Ever since Benatal was first appointed to county accounting in 2014, she has seen Arizona Auditors’ General Audit do a thorough and thorough financial department.. When she was first elected, she said the auditor would meet in person with her department to conduct the test.

She said quality has declined over time and audits are not very involved. Benatal said Coconino County recently hired a third-party auditing company to specifically audit procedures used by the treasurer’s office, and was an issue that state auditors haven’t seen.

“This bill ensures it moves forward,” she said.

Gres said he spoke to Benatal and discovered that Arizona Audit General had a limited role in reviewing the county treasurer’s office.

“They just get financial information that keeps the treasurer actually going to the office and sitting with staff, understanding what the process is and not gathering information about how that office works,” Gres said of the state auditor.

Another supporter of the bill is Craig Sullivan, executive director of the Arizona County Supervisors Association. He said the County Board of Supervisors, which oversees the operations of the county, does not directly control the office and requires the bill.

“HB2369 aims to ensure that these offices adhere to statutory procedures and follow appropriate accounting principles, and we believe the auditing process will be improved,” he said.

Other bills are trying to expand the powers of the Arizona Auditor, and require more training

Gress also introduces other laws that give Arizona audit generals more power, requiring more training for elected officials.

House Bill 2368 will allow state auditors to access financial institution records directly from the institution.

The bill comes after the Arizona Auditor General, a report on the investigation into Guffer’s fraud, admitted that he had no authority to directly obtain the financial information of the county treasurer directly from the financial institution.

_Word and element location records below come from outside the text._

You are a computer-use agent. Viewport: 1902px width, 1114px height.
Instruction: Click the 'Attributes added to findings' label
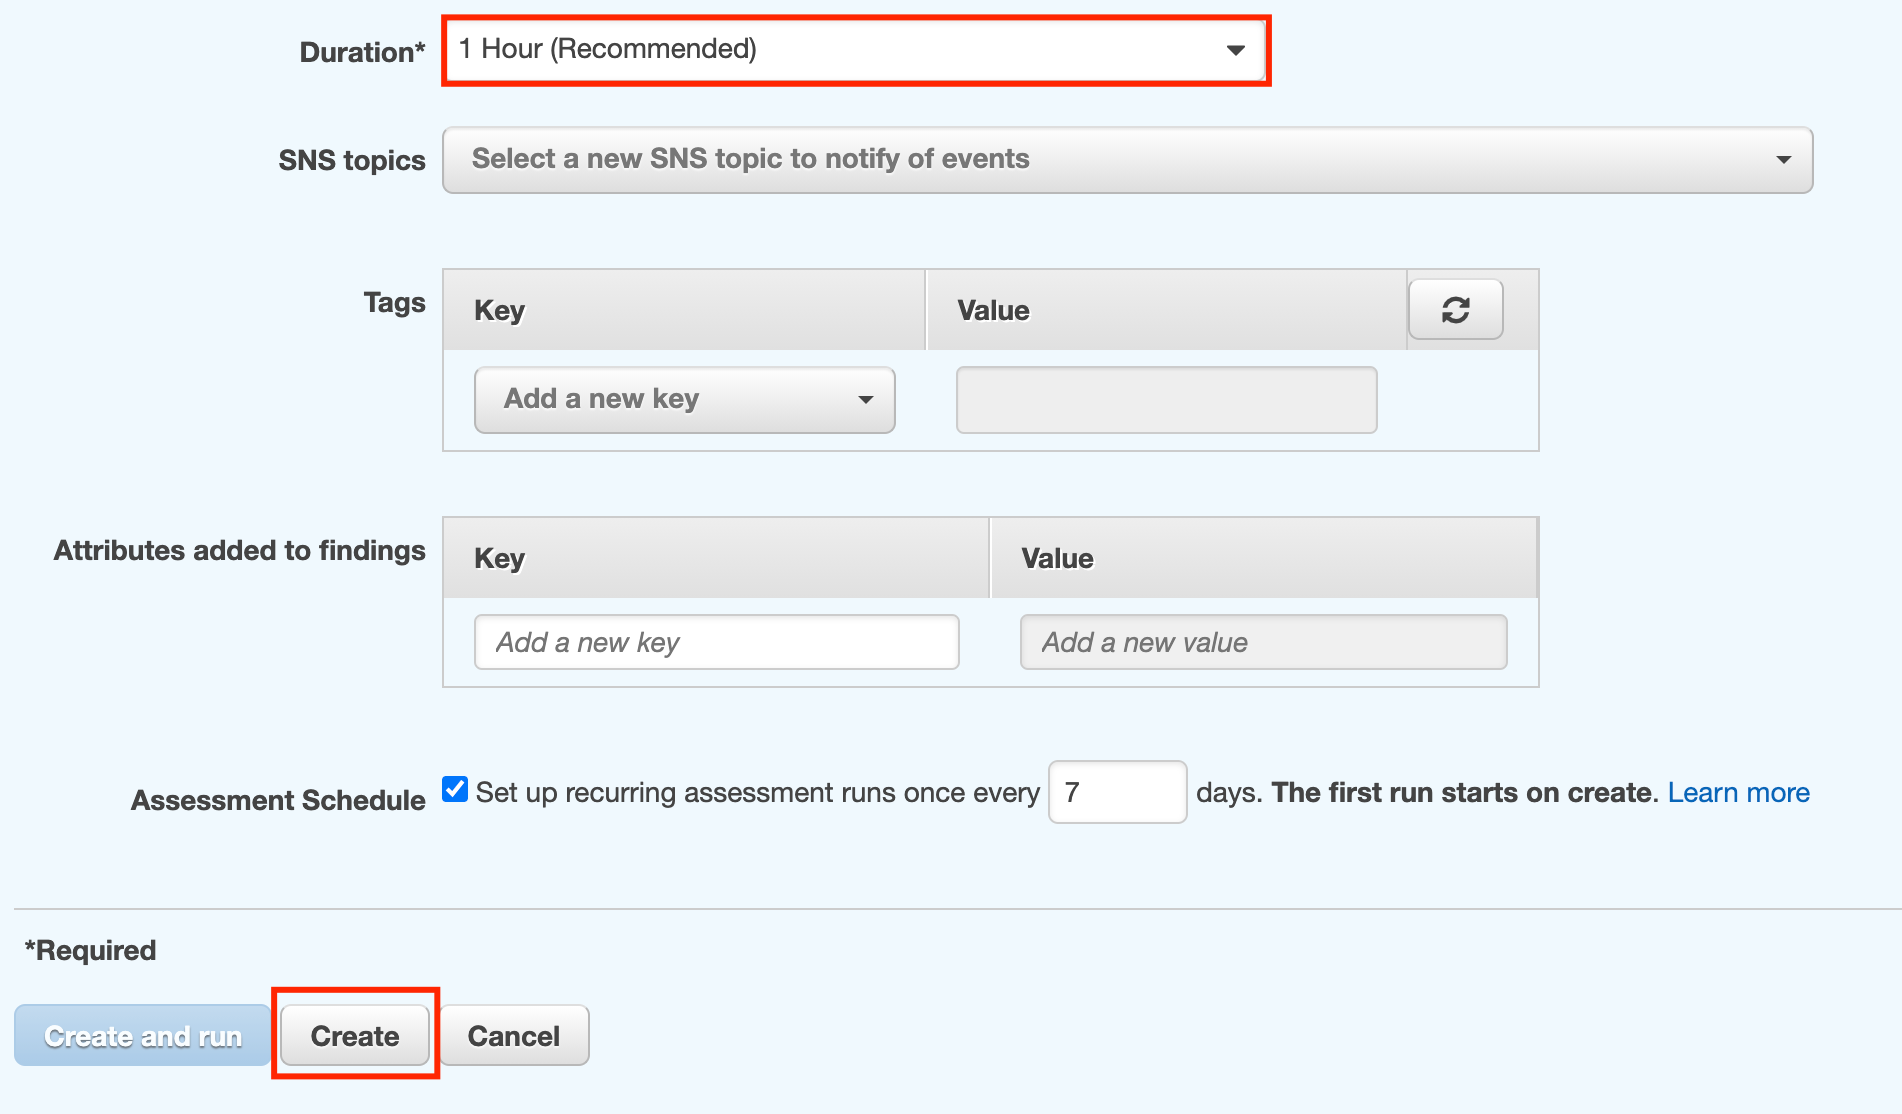click(240, 551)
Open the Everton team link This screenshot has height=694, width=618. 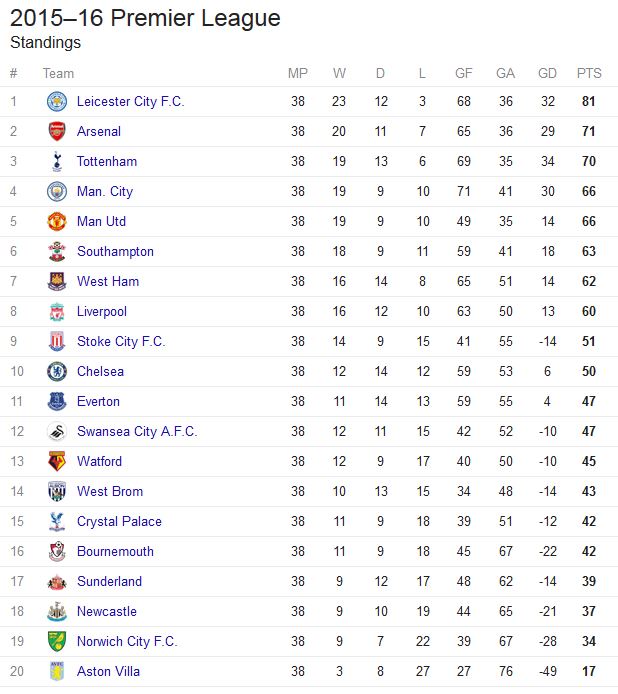(x=98, y=401)
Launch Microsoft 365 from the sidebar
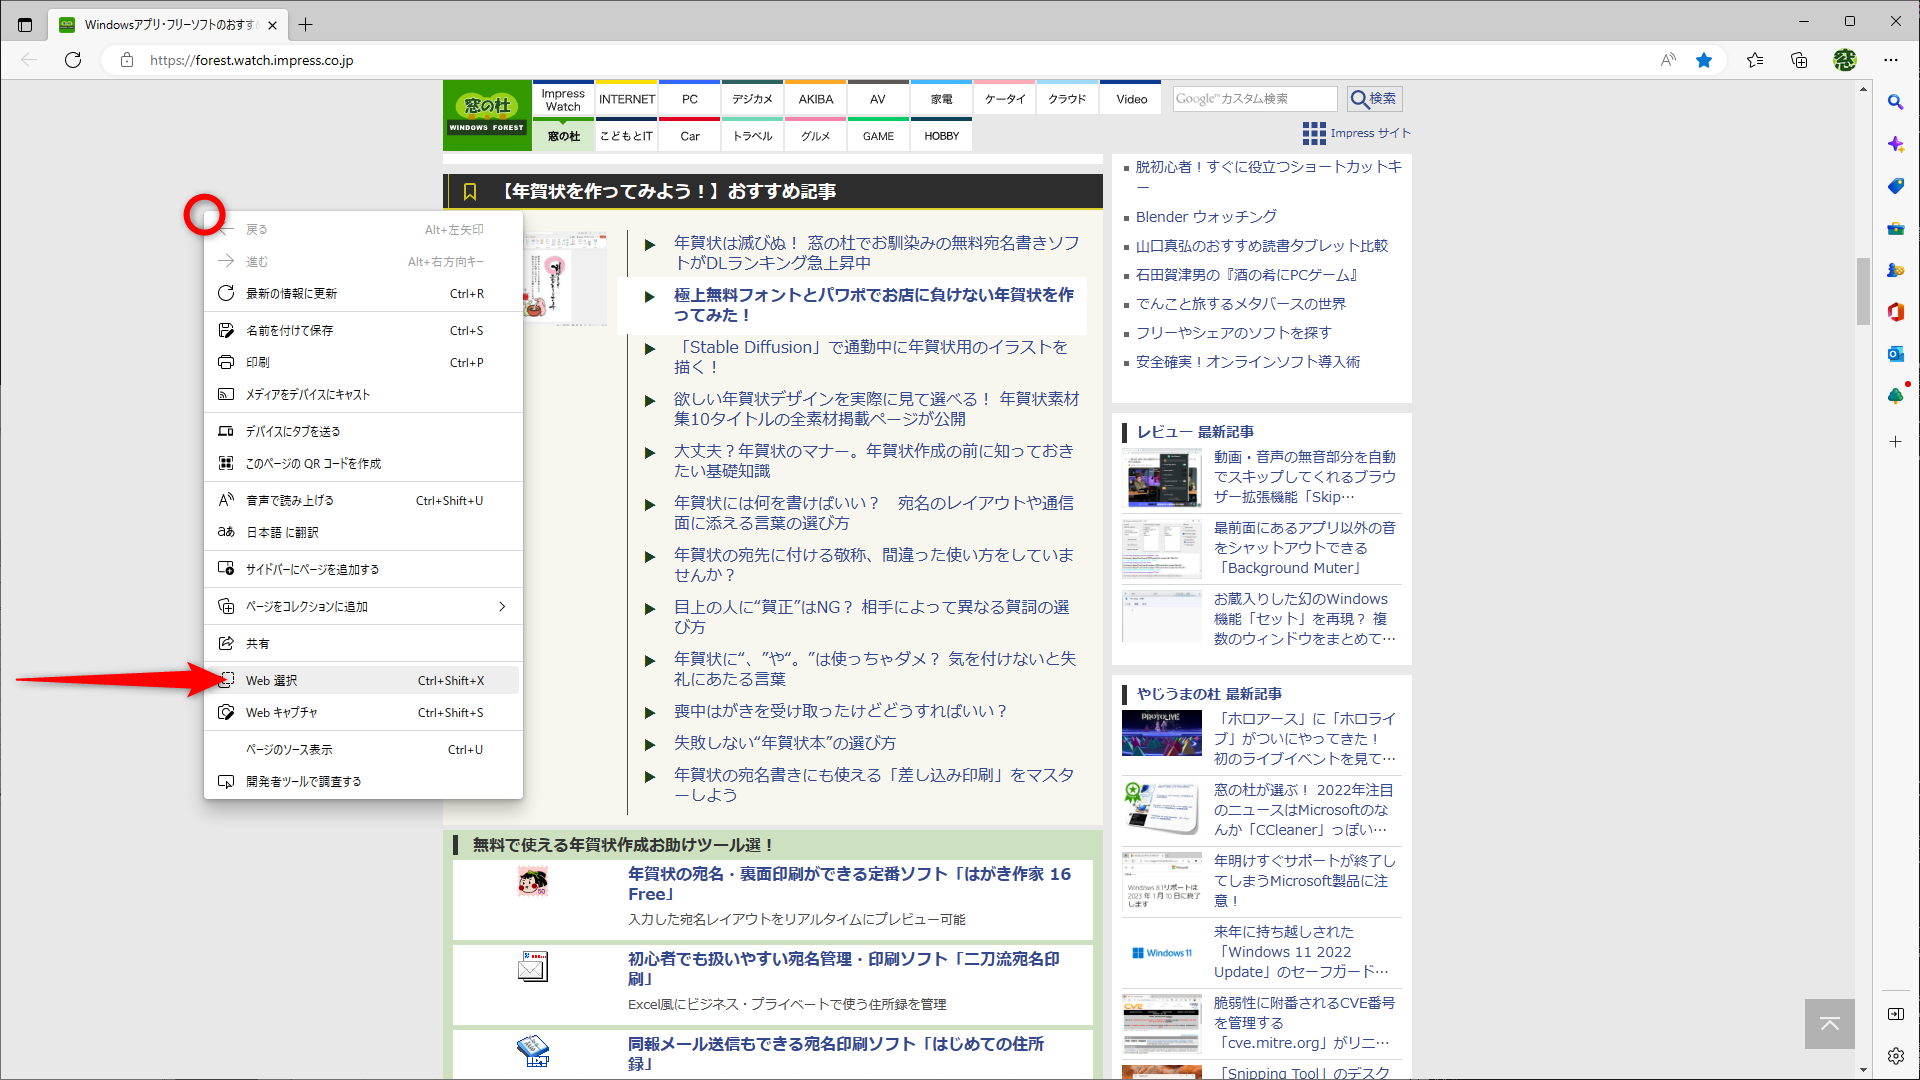Image resolution: width=1920 pixels, height=1080 pixels. pyautogui.click(x=1896, y=312)
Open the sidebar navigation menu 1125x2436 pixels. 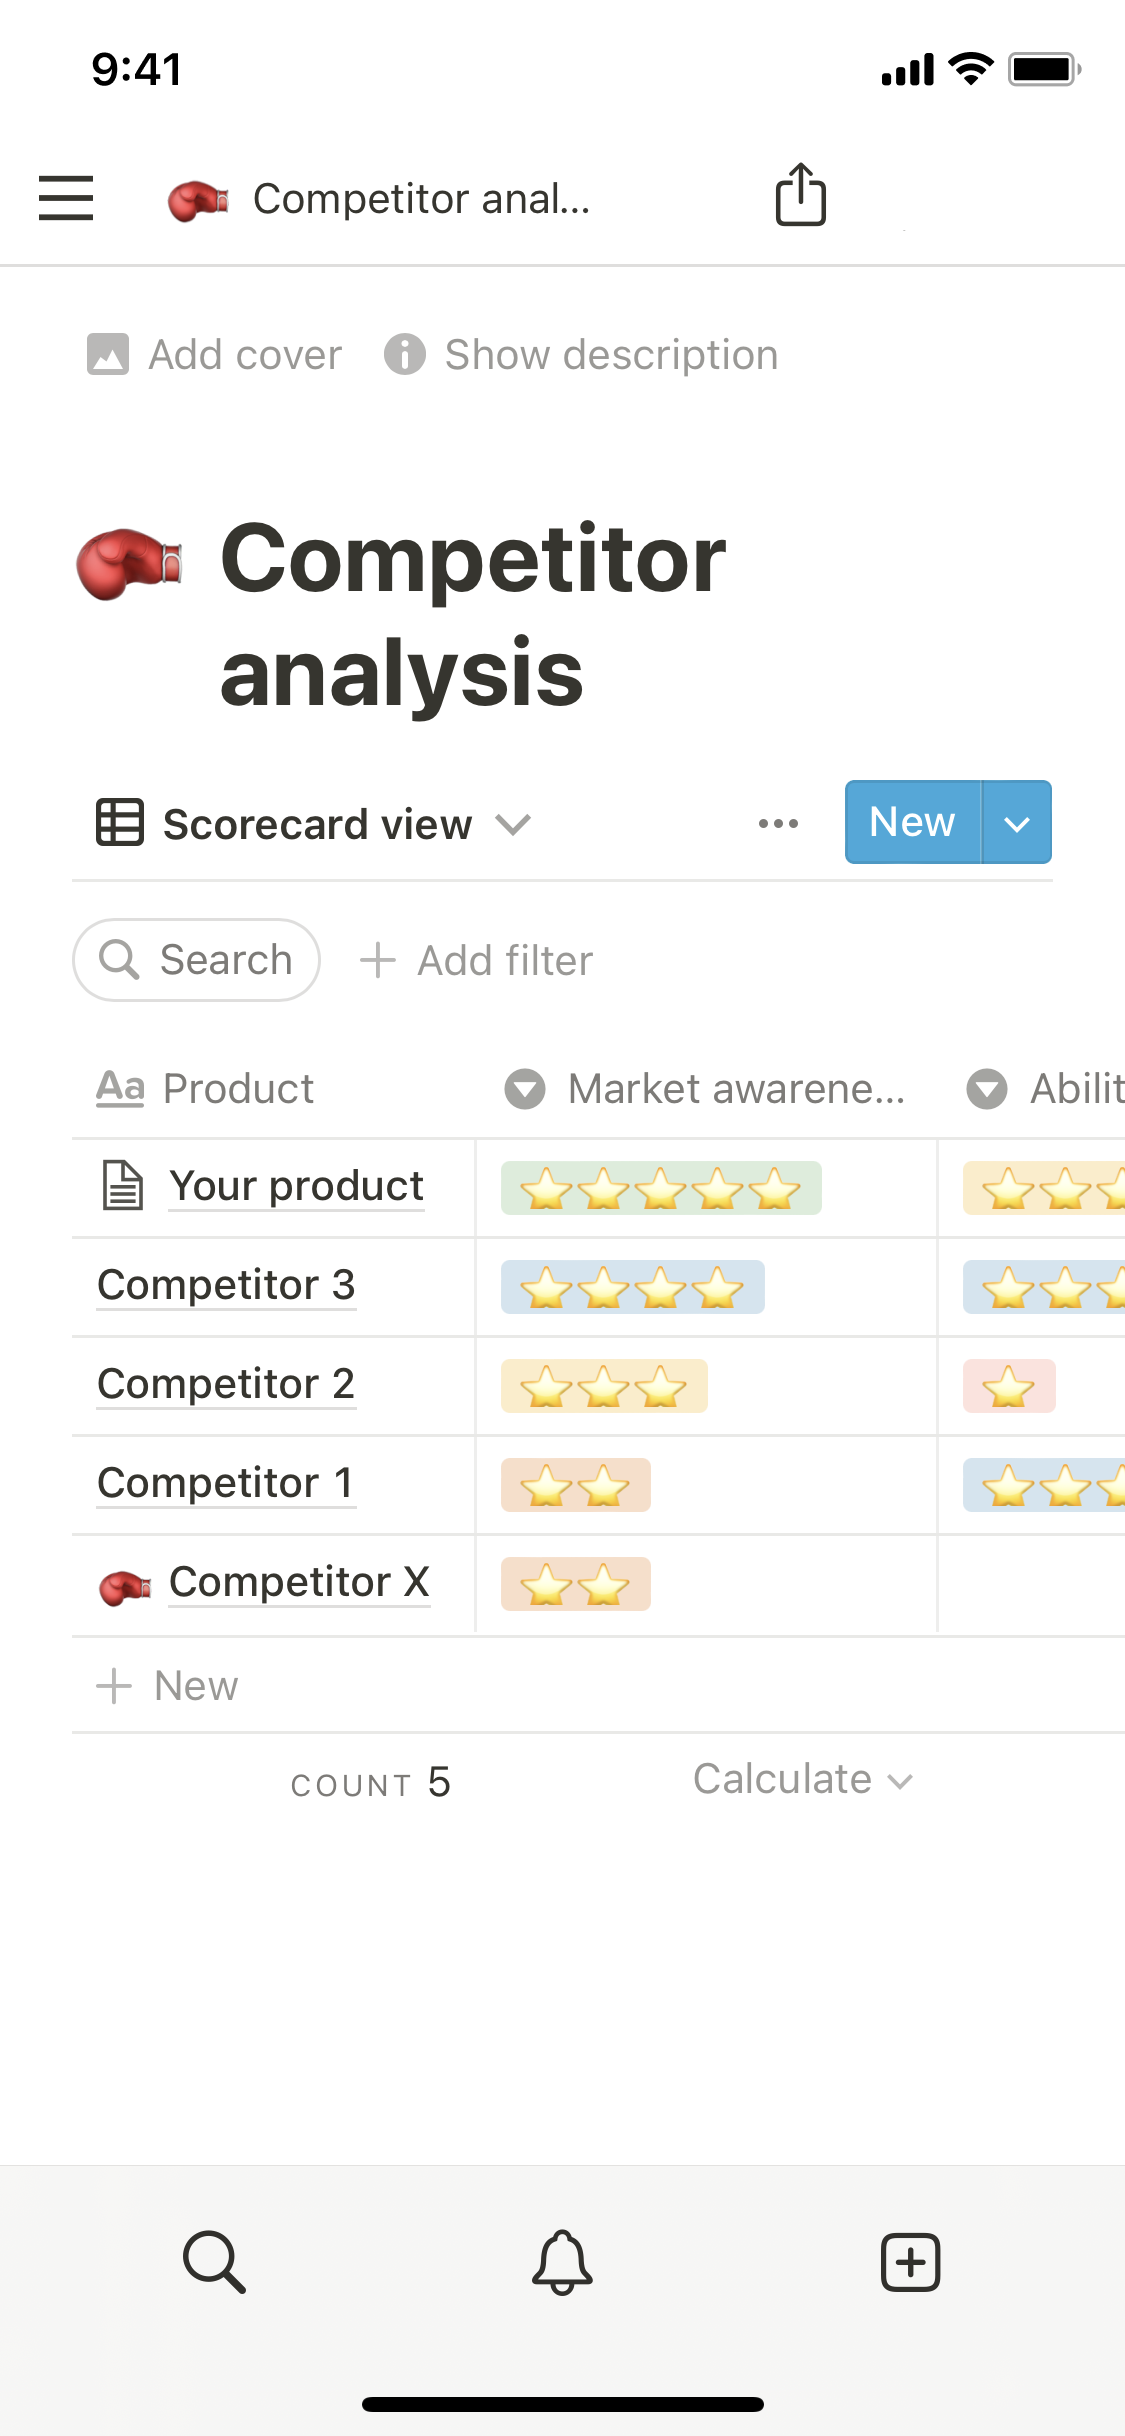66,197
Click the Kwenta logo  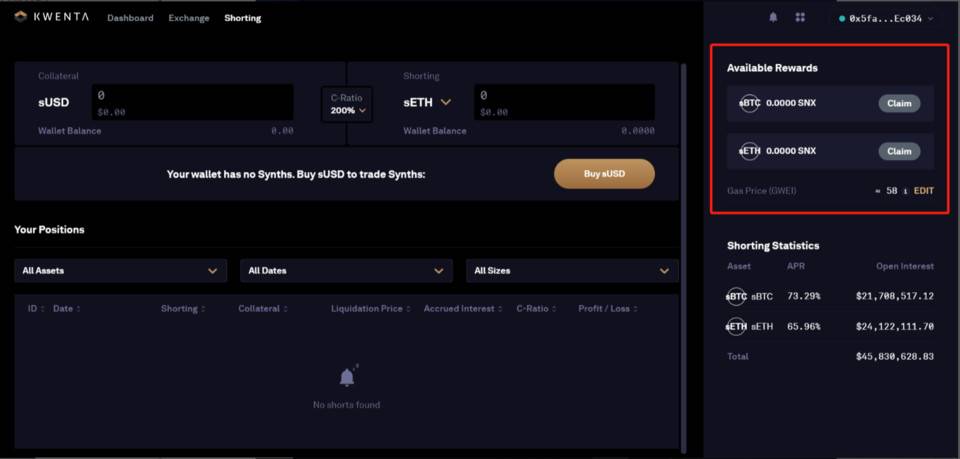click(52, 18)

Instead, the county had to provide the necessary financial information, resulting in the auditor receiving a fake investment statement.

The bill was passed by the House of Representatives on February 18th and is being considered by the Senate.

Another Gres bill, House Bill 2433, aims to address training of elected officials. It also passes the House and the Senate.

The bill requires the county’s finances and the board of supervisors to complete continuing education courses.

County Treasurers must complete a minimum of 10 hours of continuing education courses each year during their tenure, with at least an hour dedicated to wasting, fraud and abuse.

The Board of Supervisors must complete at least six hours of professional development training, including courses on public meeting laws, financial and budget issues, particularly those relating to county governance.